The report references a long history of land taken from communities of colour, including during and after slavery, and says gentrification is the contemporary face of this dynamic. 

Today, CLTs can be seen as a way for communities to reclaim land and close the racial wealth gap which negatively impacts community infrastructure, the movement of people and access to housing.

By removing land from the speculative real estate market and placing it under community control, the report argues, CLTs offer a form of social housing that can counteract negative impacts of a long history of racialised planning, land use and real estate development policies.

An enduring example of this in action can be found in the 42-year old Dudley Street Neighbourhood Initiative (DSNI), on the edge of downtown Boston. Aiming to secure “development without displacement”, residents organised to purchase vacant land and created a CLT to steward it. 

Today, in what is now known as the Dudley Triangle, affordable homes, playgrounds, gardens, community facilities and new businesses sit on lots that were once filled with rubbish. DSNI holds 97 home ownership units in the Dudley Triangle, including rental units. 

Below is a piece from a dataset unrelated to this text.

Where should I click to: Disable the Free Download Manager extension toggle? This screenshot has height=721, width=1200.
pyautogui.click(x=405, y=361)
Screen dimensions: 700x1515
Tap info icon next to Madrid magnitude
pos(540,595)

“When this whole thing started, that part of the city was basically a dumping ground,” says Smith, who is also executive director at DSNI. “I think the fascinating thing about this story is that DSNI was essentially a community organising process that was built from the bottom up by the residents there, who were primarily Black and Brown at the time.

“It was the neighbours who decided to organise, to clean it up, to make sure they had stable housing for the people that live there  – to claim their own neighbourhood.”

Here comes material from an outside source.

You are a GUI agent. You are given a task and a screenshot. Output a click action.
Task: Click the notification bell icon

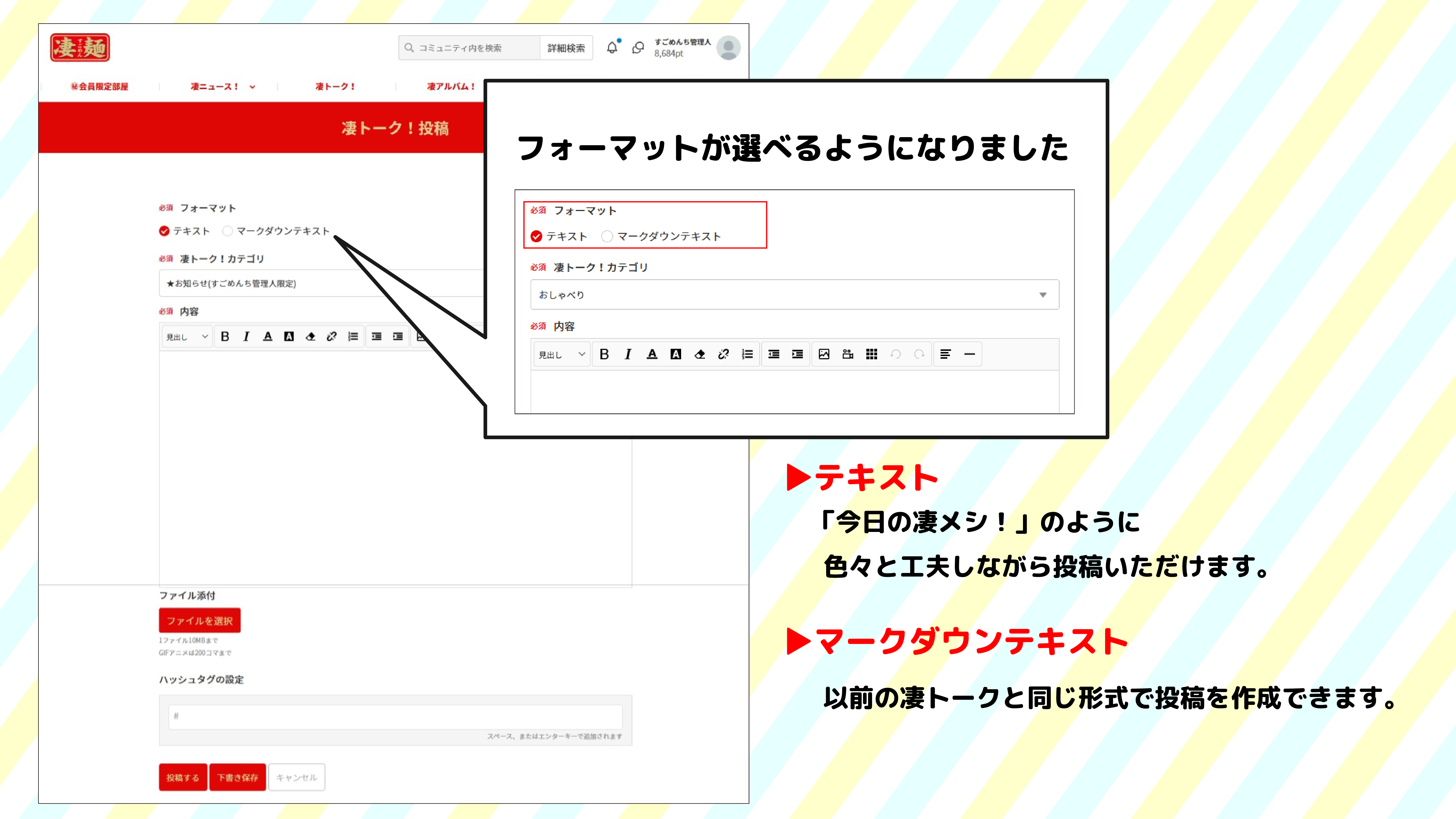click(612, 48)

DSNI was described by academics as an “island of stability” during the 2008 financial crisis, when a wave of foreclosures disproportionately affected Black and Latine communities across the country. DSNI’s land trust has experienced just four foreclosures, all before 2008. 

This stability exists in other CLTs across the country. From the 1970s to the mid-1990s, half of first-time lower-income and minority homeowners lost their homes in the first five years, while in CLTs, 94% of owners made it past the five-year mark.

If the CLT did not exist, the Dudley Triangle “would be a monument to displacement,” says Smith. “People who’d lived there for years would probably live outside and have to commute. It would look like any urban area that had expensive condos and townhouses.” 

Instead, the CLT has built community wealth, he argues. “People are able to build up equity and save in different ways – they’re not spending all of their money on mortgages.”

Beyond the accumulation of resources, CLTs have been found to contribute to local economies by enabling the support of local and small businesses, and enhancing public health. But for Smith, the key is democratic control.

Related: Co-ops returning ownership and control to the housing system

“Normally, [a developer] sees a piece of land, sees something they want to develop, goes away, develops it, sells it off, or rents it for really high prices. It eliminates certain people living in our neighbourhood, changes the whole colour, tenor, rhythm of that neighbourhood, and it becomes something else. So you displace and marginalise people who have lived there for a long time. 

“You cannot do that in our neighbourhood, because the community controls it. So therefore the land is not controlled by rich developers, it is controlled by the community. Community wealth is not just the idea of just money. It’s the idea of stability and community control.”

The US CLT movement has seen marked growth in recent decades, but faces numerous challenges. With rising land prices and high upfront costs, CLTs often struggle to secure financing for land acquisition, development, and operations, while funders’ prioritisation of new projects over operational support leaves CLTs with insufficient resources to maintain day-to-day activities.

Climate change is another issue facing CLTs, Smith warns. “We have to be better prepared, so I want us to really think about climate resilience hubs and different types of energy, as we get ready for the impacts of climate.”

Unsupportive policies, such as restrictions on long-term leases beyond 15 years, also present problems for CLTs, and there remains limited awareness of CLTs among both policymakers and the public. 

As well as increased partnership working with the public, private and philanthropic sectors, Smith calls for deeper education around CLTs, tied to sharper definitions of community wealth building, to overcome these challenges and grow the movement. 

“There is a sense that people are still learning about community land trusts,” says Smith.“Sometimes I’m surprised that people don’t know more. I think maybe it has a lot to do with us and how we talk about it – not only DSNI, but other land trusts around the country.”

A change of narrative could be needed when it comes to communicating the power of CLTs, he thinks. “Sometimes what we miss [when talking about] community land trusts is the community. There’s this whole, ‘Let’s get houses off the speculative market, let’s make sure the predatory folks don’t come in and take this’, which is admirable and important, but I think the key to all of this is what kind of community we’re building.” 

Smith calls on the movement to “continue raising awareness around the benefits of CLTs, and talking about the historical struggles of establishing some of these CLTs, where they come from, why they were important at the time – rooted in this experience of Black oppression, but also a willingness to take a chance and involve folks from the community, and build something that showed that they had the will and the agency to do it.”